╭─ SUPPLIED DATA

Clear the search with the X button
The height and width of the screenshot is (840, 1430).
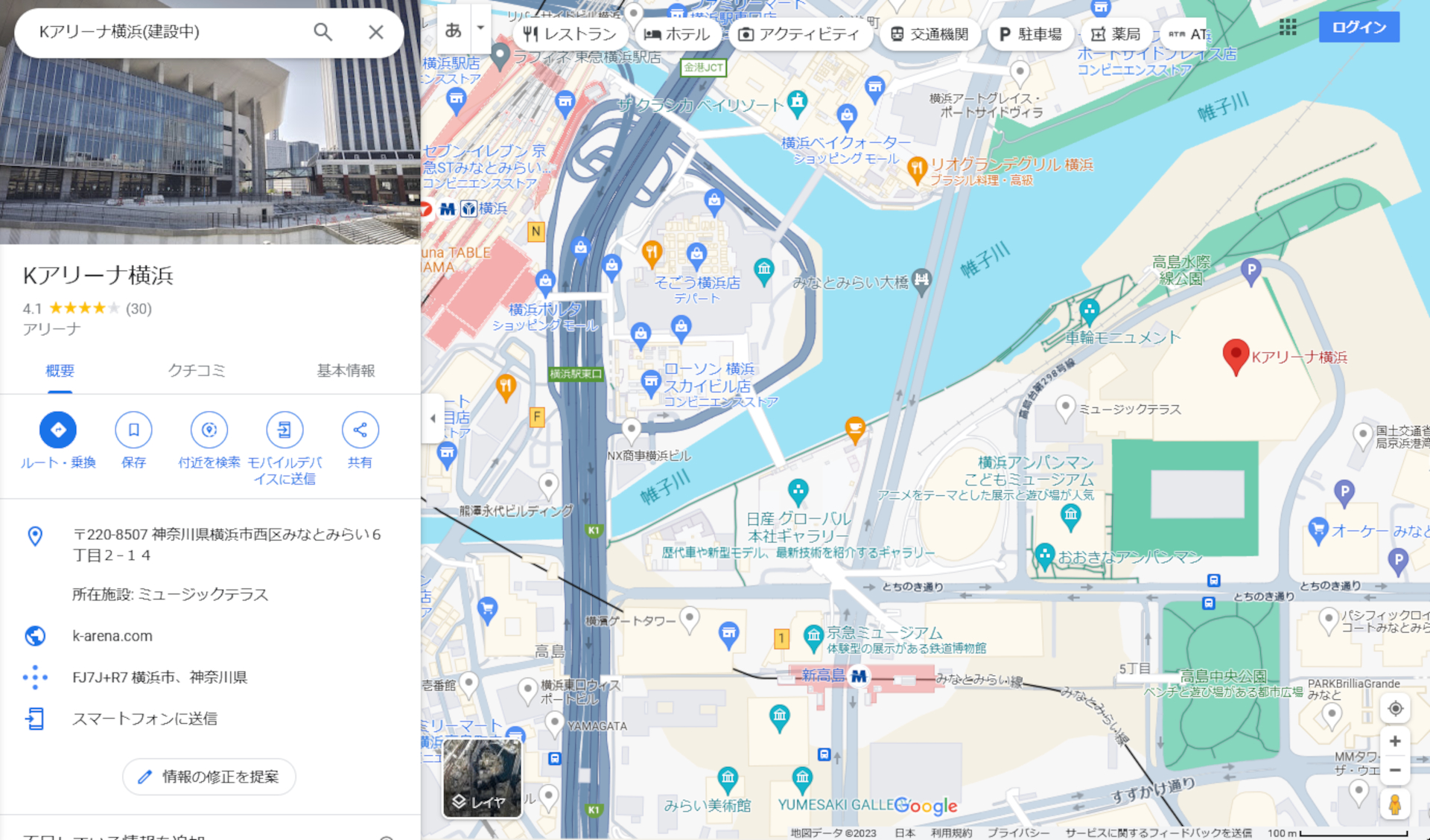click(x=376, y=32)
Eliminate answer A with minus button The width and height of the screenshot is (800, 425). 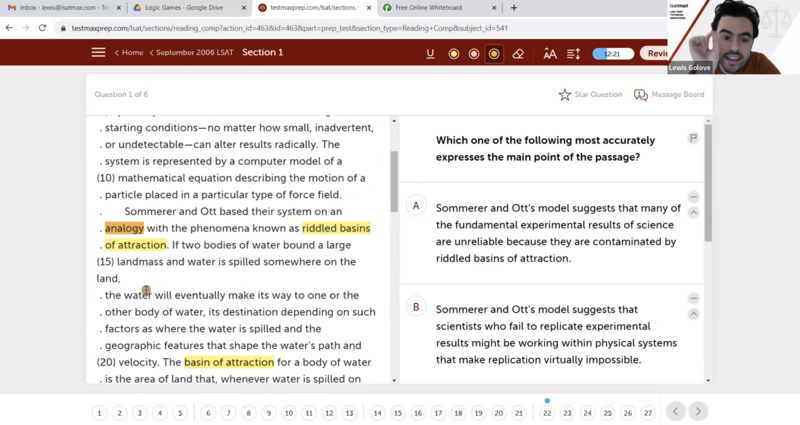coord(693,197)
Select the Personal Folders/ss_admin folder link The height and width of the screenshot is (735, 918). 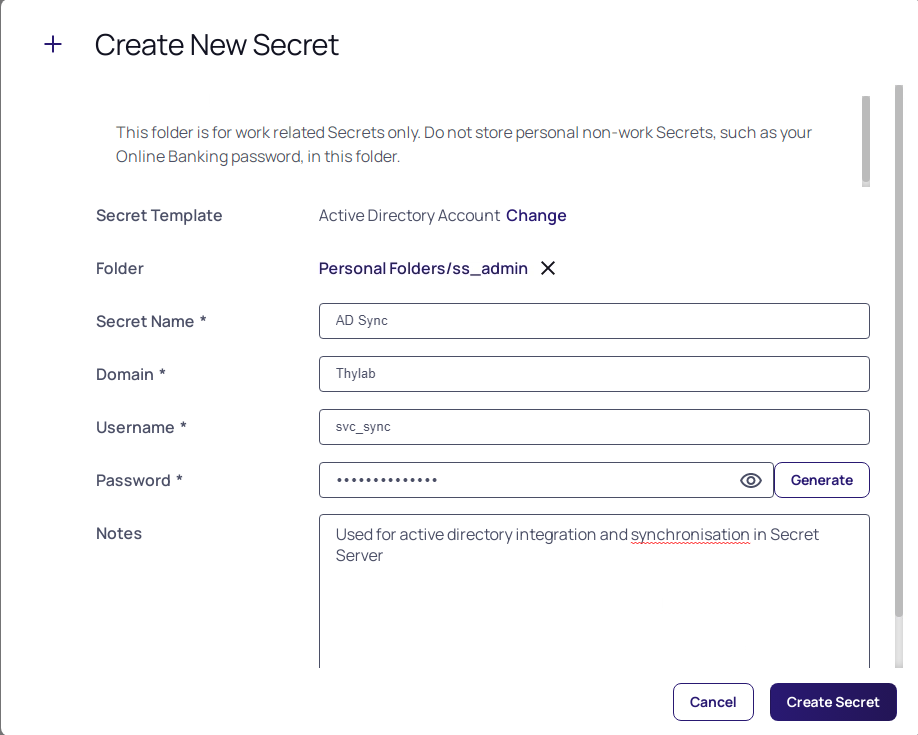pyautogui.click(x=422, y=268)
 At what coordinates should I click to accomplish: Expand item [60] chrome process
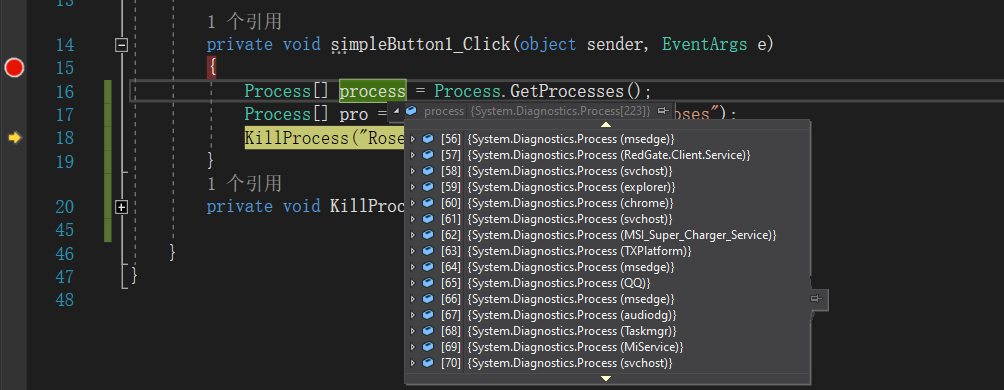[413, 203]
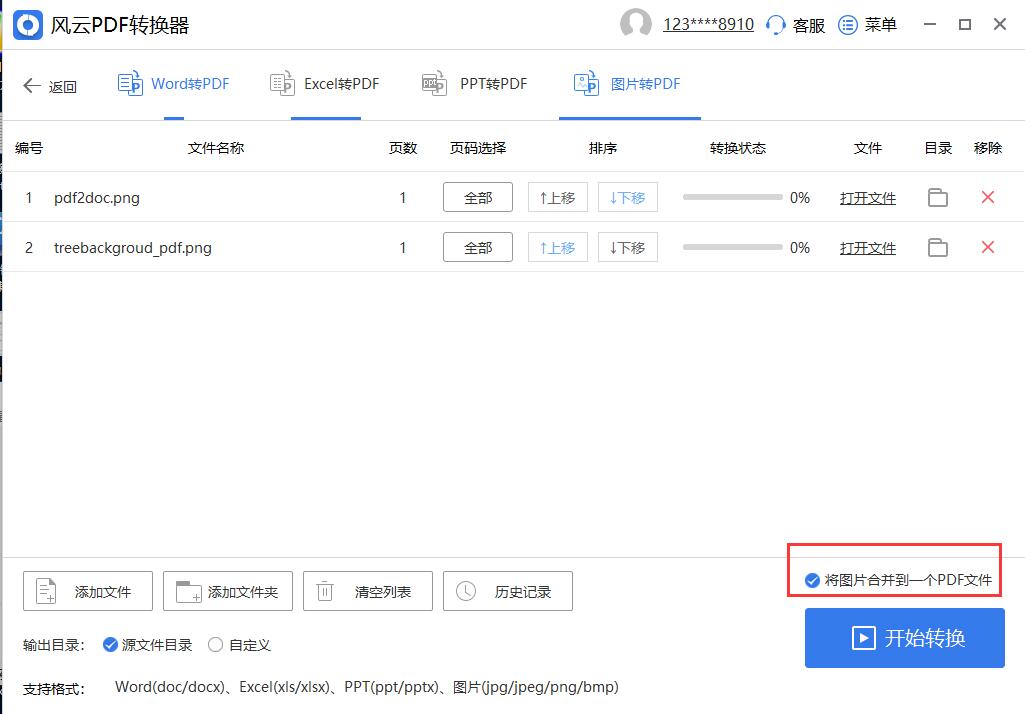Choose the 自定义 custom output directory option
Screen dimensions: 1025x714
pyautogui.click(x=214, y=645)
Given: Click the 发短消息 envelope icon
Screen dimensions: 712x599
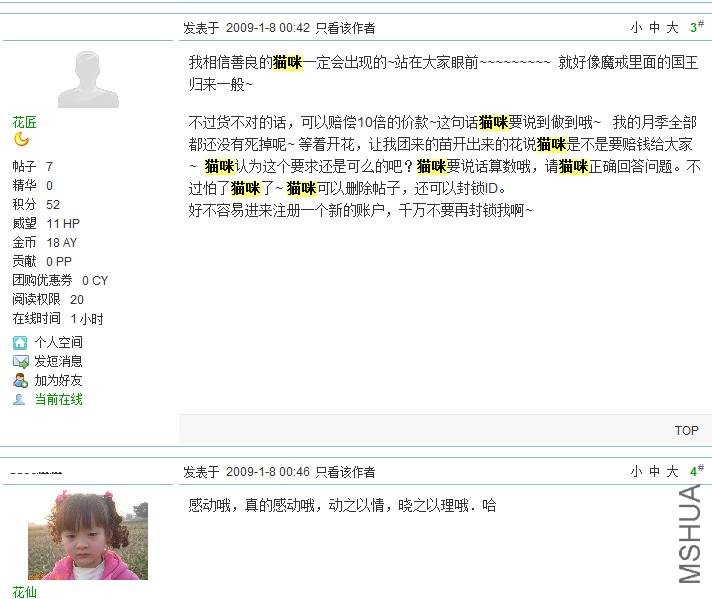Looking at the screenshot, I should (21, 361).
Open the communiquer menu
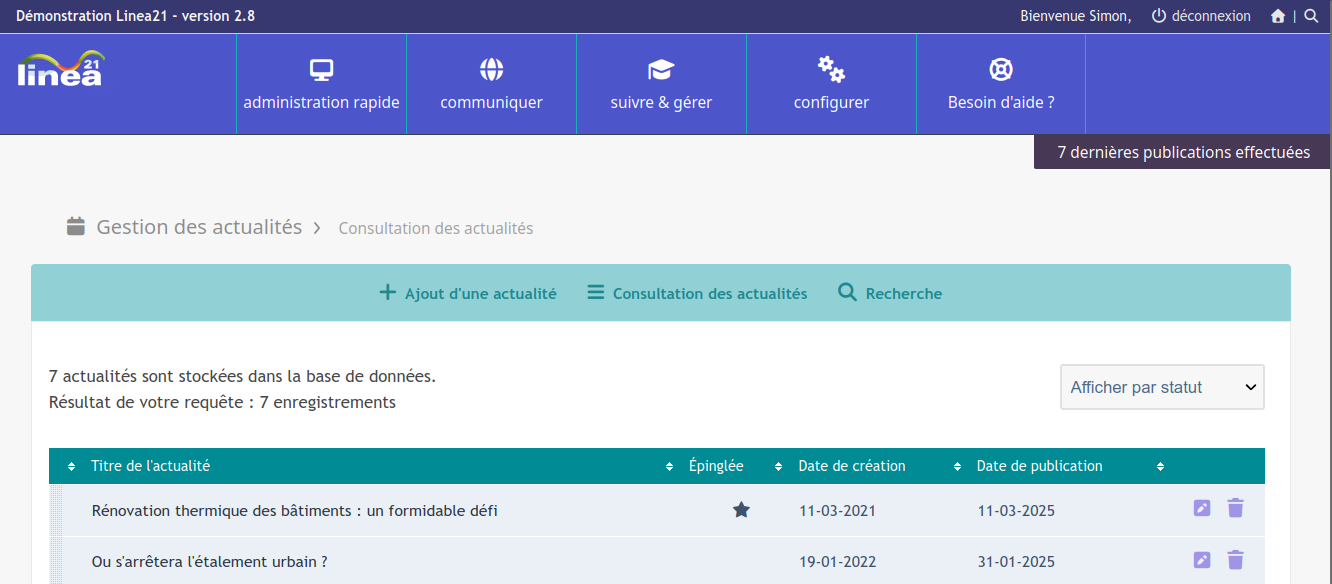 click(491, 84)
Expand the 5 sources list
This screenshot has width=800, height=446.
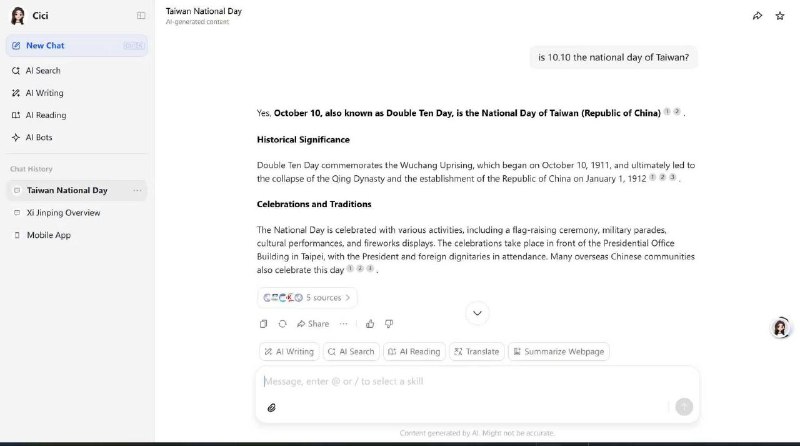307,298
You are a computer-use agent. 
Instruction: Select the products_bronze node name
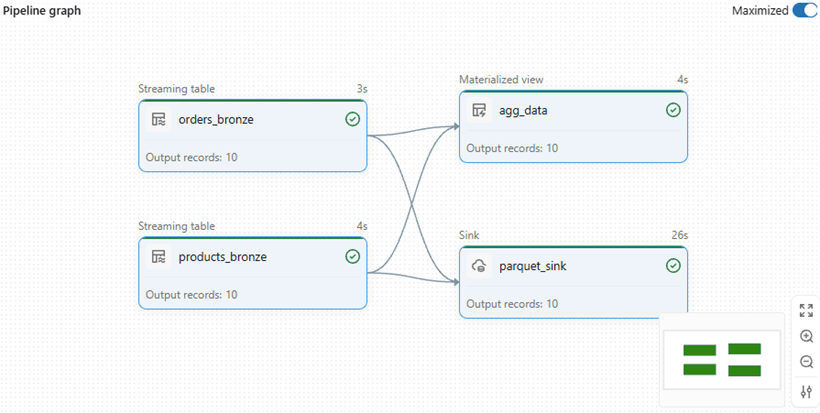(222, 257)
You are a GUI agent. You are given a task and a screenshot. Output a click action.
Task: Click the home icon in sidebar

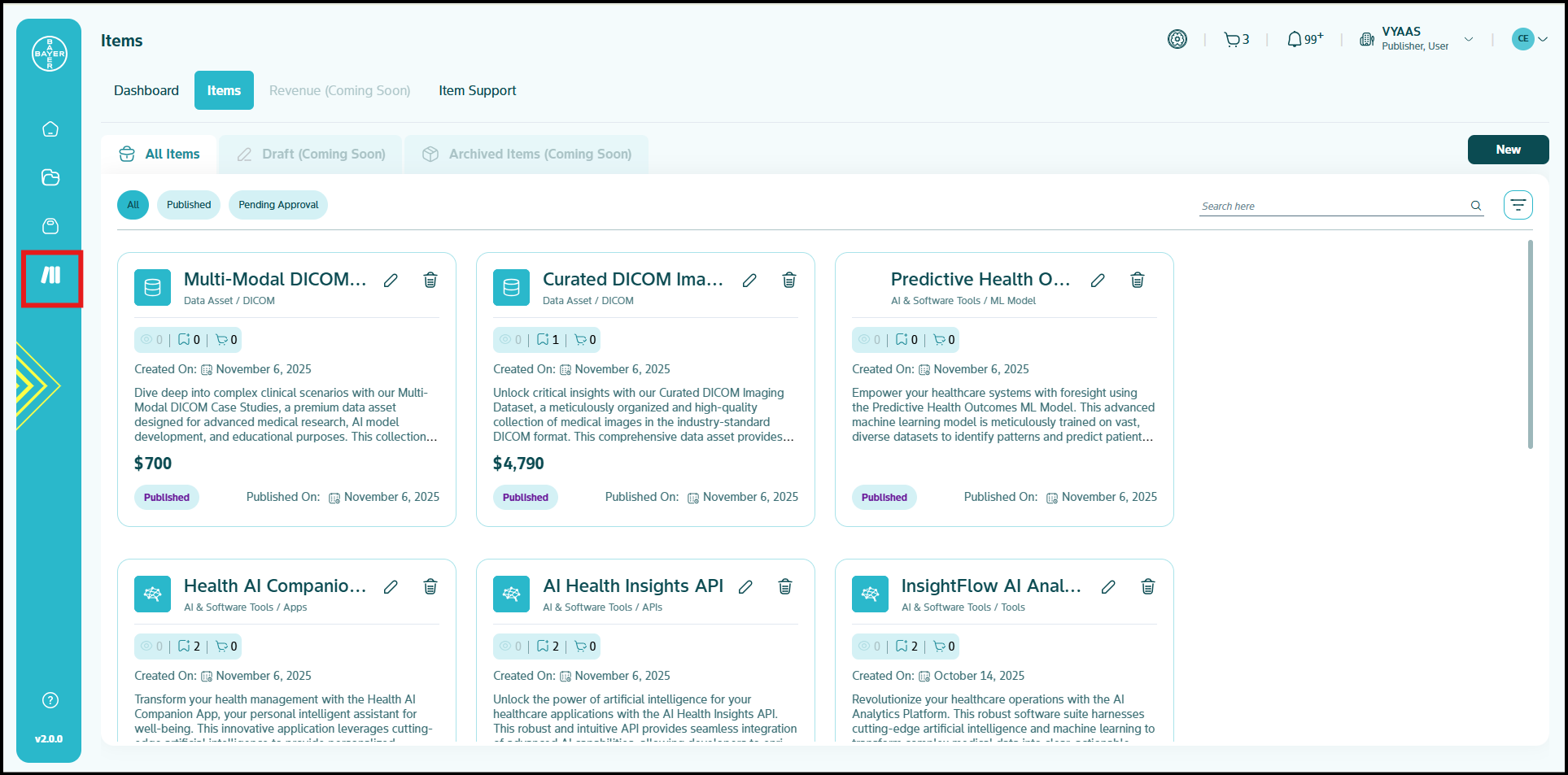[50, 129]
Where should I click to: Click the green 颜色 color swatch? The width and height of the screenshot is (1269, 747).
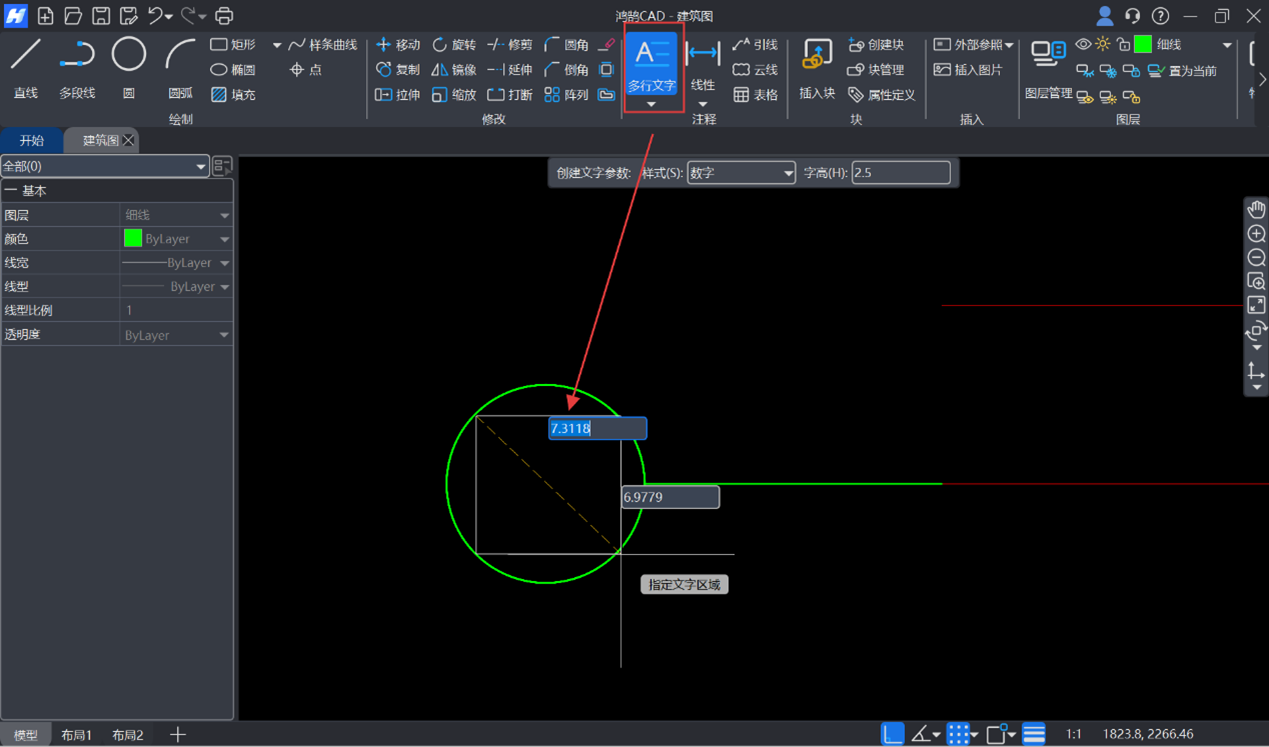(133, 239)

╰─

= WHAT IS EXPECTED =
Update the stretch from the line that contains "At what coordinates" through the end of the items by changing "icon" to "symbol" and keeping everything else as it stands. Return only those lines, and leave the pictures out of your answer.

= ANSWER IN FULL =
 At what coordinates should I click to accomplish: Expand item [60] chrome process
[413, 203]
Choose the 自定义 custom output directory option
Screen dimensions: 1025x714
pyautogui.click(x=214, y=645)
Given: Click the 发短消息 envelope symbol
Screen dimensions: 712x599
Looking at the screenshot, I should (21, 361).
Open the communiquer menu
 click(491, 84)
Expand the 5 sources list
This screenshot has width=800, height=446.
307,298
You are a computer-use agent. 
Instruction: Select the products_bronze node name
(222, 257)
You are a GUI agent. You are given a task and a screenshot. Output a click action.
Task: Click the home symbol in sidebar

[50, 129]
Where should I click to: Click the green 颜色 color swatch? The width and height of the screenshot is (1269, 747).
(133, 239)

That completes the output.